Low radiation is one of the most important factors which limits potential yield in potato. Under humid conditions, the dominance of diffuse radiation not only imposes challenges for radiation use efficiency in crops but also limits the water status surveillance through non-invasive methods like infrared radiometry. This study was carried out in the humid desert of the Peruvian central coast with the aim to relate maximum stomatal conductance (gs_max, an important water status indicator) with leaf and air temperature (dT) and crop water stress index (CWSI). In a potted trial, gs_max vs. dT were compared along the day in well-irrigated (field capacity) and water restricted (half field capacity) plants. In an additional field experiment, CWSI was validated by testing two irrigation timing treatments with pre-established gs_max threshold (0.15 [T1] and 0.50 [T2] mol H2O m−2 s−1) against a control (frequently irrigated). An acute stomatal closure sensitivity was detected which drove a gs_max fall (gs↓) near the solar noon. The intense stomatal closure caused a dT rise which showed positive higher values (> 2 °C) after gs↓. The significant yield reduction of T1 in relation to the control (− 38.2 ± 10.7%) highlighted that gs_max values > 0.15 must be used to warrant a high potato yield.
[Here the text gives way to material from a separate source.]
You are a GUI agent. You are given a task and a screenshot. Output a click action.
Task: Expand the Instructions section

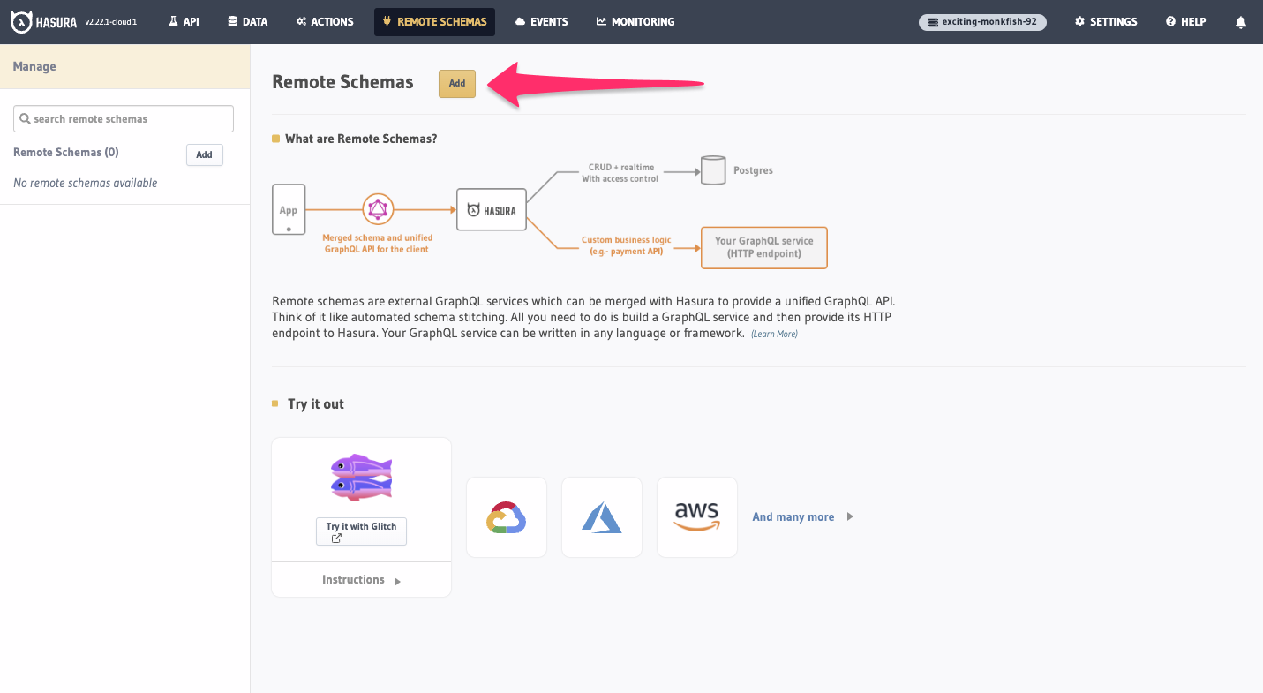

These findings support the use of CWSI values ≤ 0.3–0.4 as thresholds for an appropriate irrigation in potatoes with assessments taken at around 15:00 hours, time in which plants have accumulated enough radiation allowing an appropriate detection of thermal emission under humid conditions.
Infrared radiometry as a tool for early water deficit detection: insights into its use for establishing irrigation calendars for potatoes under humid conditions
Citation: Rinza, J.; Ramirez, D.; Garcia, J.; Mendiburu, F de; Yactayo, W.; Barreda, C.; Velasquez, T.; Mejía, A.; Quiroz, R. 2019. Infrared radiometry as a tool for early water deficit detection: insights into its use for establishing irrigation calendars for potatoes under humid conditions. Potato Research. ISSN 0014-3065. 62:2. pp. 109-122.